*** Opening of AVAILABLE DATA ***
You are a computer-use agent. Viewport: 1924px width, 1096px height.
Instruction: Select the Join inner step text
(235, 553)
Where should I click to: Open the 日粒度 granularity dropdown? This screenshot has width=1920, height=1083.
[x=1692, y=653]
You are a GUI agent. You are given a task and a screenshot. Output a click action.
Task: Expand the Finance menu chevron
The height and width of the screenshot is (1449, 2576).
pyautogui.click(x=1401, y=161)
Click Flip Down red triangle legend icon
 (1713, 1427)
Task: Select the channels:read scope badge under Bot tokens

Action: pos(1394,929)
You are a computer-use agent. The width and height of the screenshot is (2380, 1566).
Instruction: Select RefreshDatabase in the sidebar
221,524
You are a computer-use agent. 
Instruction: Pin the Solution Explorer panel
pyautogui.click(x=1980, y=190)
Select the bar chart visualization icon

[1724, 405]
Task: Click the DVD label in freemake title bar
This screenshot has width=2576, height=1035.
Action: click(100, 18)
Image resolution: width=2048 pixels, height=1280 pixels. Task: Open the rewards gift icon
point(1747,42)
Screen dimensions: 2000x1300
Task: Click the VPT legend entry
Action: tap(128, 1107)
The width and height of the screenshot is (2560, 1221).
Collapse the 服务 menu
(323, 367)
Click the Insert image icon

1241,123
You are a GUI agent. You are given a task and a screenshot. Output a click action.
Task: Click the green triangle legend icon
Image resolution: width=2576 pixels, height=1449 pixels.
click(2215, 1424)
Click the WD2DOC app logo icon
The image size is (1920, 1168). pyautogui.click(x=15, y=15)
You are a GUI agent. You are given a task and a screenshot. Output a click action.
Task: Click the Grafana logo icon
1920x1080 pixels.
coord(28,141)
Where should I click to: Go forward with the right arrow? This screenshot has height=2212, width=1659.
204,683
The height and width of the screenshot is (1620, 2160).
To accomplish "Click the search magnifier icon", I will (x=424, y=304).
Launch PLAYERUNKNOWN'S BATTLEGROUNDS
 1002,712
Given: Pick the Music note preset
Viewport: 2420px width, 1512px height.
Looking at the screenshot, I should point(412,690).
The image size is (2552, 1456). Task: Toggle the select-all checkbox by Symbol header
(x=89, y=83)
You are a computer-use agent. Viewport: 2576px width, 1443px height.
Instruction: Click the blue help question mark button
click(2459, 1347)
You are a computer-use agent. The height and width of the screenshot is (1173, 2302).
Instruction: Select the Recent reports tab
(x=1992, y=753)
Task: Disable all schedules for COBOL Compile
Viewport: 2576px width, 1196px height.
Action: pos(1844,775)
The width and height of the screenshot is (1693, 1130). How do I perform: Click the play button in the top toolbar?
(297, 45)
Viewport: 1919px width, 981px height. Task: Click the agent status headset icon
*** Close of AVAILABLE DATA ***
TO DO:
Reproduce the records above exactly as they appear.

ANSWER TO THIS EXERCISE:
You are a computer-use agent. Viewport: 1924px width, 1096px height.
Instruction: Select the Join inner step text
(235, 553)
Where should I click to: Open the 日粒度 granularity dropdown? This screenshot has width=1920, height=1083.
[x=1692, y=653]
You are a GUI agent. You are given a task and a screenshot. Output a click action.
Task: Expand the Finance menu chevron
The height and width of the screenshot is (1449, 2576).
pyautogui.click(x=1401, y=161)
Click Flip Down red triangle legend icon
 (1713, 1427)
Task: Select the channels:read scope badge under Bot tokens

Action: pos(1394,929)
You are a computer-use agent. The width and height of the screenshot is (2380, 1566).
Instruction: Select RefreshDatabase in the sidebar
221,524
You are a computer-use agent. 
Instruction: Pin the Solution Explorer panel
pyautogui.click(x=1980, y=190)
Select the bar chart visualization icon

[1724, 405]
Task: Click the DVD label in freemake title bar
This screenshot has width=2576, height=1035.
Action: click(100, 18)
Image resolution: width=2048 pixels, height=1280 pixels. Task: Open the rewards gift icon
point(1747,42)
Screen dimensions: 2000x1300
Task: Click the VPT legend entry
Action: tap(128, 1107)
The width and height of the screenshot is (2560, 1221).
Collapse the 服务 menu
(323, 367)
Click the Insert image icon

1241,123
You are a GUI agent. You are given a task and a screenshot. Output a click action.
Task: Click the green triangle legend icon
Image resolution: width=2576 pixels, height=1449 pixels.
click(2215, 1424)
Click the WD2DOC app logo icon
The image size is (1920, 1168). pyautogui.click(x=15, y=15)
You are a GUI agent. You are given a task and a screenshot. Output a click action.
Task: Click the Grafana logo icon
1920x1080 pixels.
coord(28,141)
Where should I click to: Go forward with the right arrow? This screenshot has height=2212, width=1659.
204,683
The height and width of the screenshot is (1620, 2160).
To accomplish "Click the search magnifier icon", I will (x=424, y=304).
Launch PLAYERUNKNOWN'S BATTLEGROUNDS
 1002,712
Given: Pick the Music note preset
Viewport: 2420px width, 1512px height.
Looking at the screenshot, I should point(412,690).
The image size is (2552, 1456). Task: Toggle the select-all checkbox by Symbol header
(x=89, y=83)
You are a computer-use agent. Viewport: 2576px width, 1443px height.
Instruction: Click the blue help question mark button
click(2459, 1347)
You are a computer-use agent. The height and width of the screenshot is (1173, 2302).
Instruction: Select the Recent reports tab
(x=1992, y=753)
Task: Disable all schedules for COBOL Compile
Viewport: 2576px width, 1196px height.
Action: pos(1844,775)
The width and height of the screenshot is (1693, 1130). How do I perform: Click the play button in the top toolbar?
(297, 45)
Viewport: 1919px width, 981px height. Task: Click the agent status headset icon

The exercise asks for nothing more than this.